Before trusting the project with real work, inspect the runtime boundary instead of the demo.
Use this checklist:
- Is
MCP_API_KEYset for every non-local deployment? - Is
SINGLE_USER_MODE=falseused when multiple users or sessions exist? - Does every client pass a unique
X-Chat-Id? - What host paths and Docker volumes are mounted into the server and sandbox?
- Is the Docker socket exposure acceptable for this deployment?
- Is network access enabled or intentionally disabled?
- Which skills are mounted, and can custom skills enter the system?
- Which CLI does
SUBAGENT_CLIselect? - Which auth env vars reach the sandbox for that CLI?
- Can the operator view browser, terminal, files, and sub-agent state without guessing?
- Are outputs downloadable and attributable to the right session?
- What cleanup removes stale containers, volumes, and data?
- What is the license position for the intended use?
- What evidence would be enough to move from source interest to operational use?
That is how this page should help a reader. It does not say "install this." It gives the reader the control questions that matter before an LLM gets a computer.
Where This Fits In The Starkslab Stack
This article belongs in the AI Agent Tools cluster as a named tool teardown for computer-use runtime intent.

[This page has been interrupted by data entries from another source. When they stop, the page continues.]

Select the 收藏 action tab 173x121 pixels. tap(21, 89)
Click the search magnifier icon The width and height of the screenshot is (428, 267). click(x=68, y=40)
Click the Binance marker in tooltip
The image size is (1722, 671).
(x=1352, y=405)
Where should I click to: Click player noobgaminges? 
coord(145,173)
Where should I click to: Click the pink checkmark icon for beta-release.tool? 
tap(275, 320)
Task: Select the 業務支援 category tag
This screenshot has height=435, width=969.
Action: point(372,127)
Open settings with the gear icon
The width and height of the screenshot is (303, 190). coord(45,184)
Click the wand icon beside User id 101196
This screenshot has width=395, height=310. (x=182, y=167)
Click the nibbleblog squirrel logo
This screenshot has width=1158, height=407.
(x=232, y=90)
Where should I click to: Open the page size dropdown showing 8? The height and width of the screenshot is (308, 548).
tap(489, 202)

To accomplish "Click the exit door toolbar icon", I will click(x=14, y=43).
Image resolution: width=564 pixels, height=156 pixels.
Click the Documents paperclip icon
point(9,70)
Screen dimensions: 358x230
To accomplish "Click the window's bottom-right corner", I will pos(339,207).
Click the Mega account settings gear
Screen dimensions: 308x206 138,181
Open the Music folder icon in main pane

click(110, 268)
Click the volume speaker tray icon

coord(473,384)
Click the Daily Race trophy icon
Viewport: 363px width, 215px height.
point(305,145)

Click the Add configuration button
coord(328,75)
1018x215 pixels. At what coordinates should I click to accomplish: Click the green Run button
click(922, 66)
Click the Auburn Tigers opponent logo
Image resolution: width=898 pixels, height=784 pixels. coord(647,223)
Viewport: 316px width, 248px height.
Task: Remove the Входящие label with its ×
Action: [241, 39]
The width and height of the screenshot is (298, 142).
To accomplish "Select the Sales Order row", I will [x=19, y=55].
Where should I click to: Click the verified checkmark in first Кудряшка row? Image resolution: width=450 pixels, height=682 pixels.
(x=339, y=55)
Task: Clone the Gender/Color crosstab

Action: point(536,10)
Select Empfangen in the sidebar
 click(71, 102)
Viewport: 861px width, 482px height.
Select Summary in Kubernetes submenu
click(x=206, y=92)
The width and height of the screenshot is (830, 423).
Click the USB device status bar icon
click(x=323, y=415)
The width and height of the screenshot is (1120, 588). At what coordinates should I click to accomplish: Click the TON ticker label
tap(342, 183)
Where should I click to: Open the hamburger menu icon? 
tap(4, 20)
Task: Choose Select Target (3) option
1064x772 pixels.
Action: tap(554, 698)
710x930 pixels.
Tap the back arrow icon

It supports the Build AI Agent cluster because builders need to understand the runtime substrate behind browser, terminal, code, files, and sub-agent workflows. A serious agent is not only a loop around model calls. It needs a computer boundary.
It supports the OpenClaw cluster by contrast. OpenClaw and Symphony are operator-control systems around sessions, memory, work queues, review gates, and delivery paths. This project is a computer-use runtime surface. The useful overlap is not branding. It is the same operator rule: make the authority boundary explicit before asking an agent to act.
The next clicks should stay clean:
- for browser-specific control surfaces, read Browser Harness;
- for visual computer-use surfaces, read UI-TARS Desktop;
- for execution substrates, read AI Agent Sandbox Substrates;
- for skills, MCP, config, and gates, read What Is a Coding-Agent Control Plane?;
- for broader agent CLI comparison, read Agent CLI Control Surfaces.
This is useful Starkslab material because it makes a hidden category visible. The article-worthy lesson is not that every LLM should get a computer. The lesson is that once an LLM gets one, the operator has to inspect the transport, workspace, browser, files, skills, sub-agents, credentials, and evidence trail as one runtime boundary.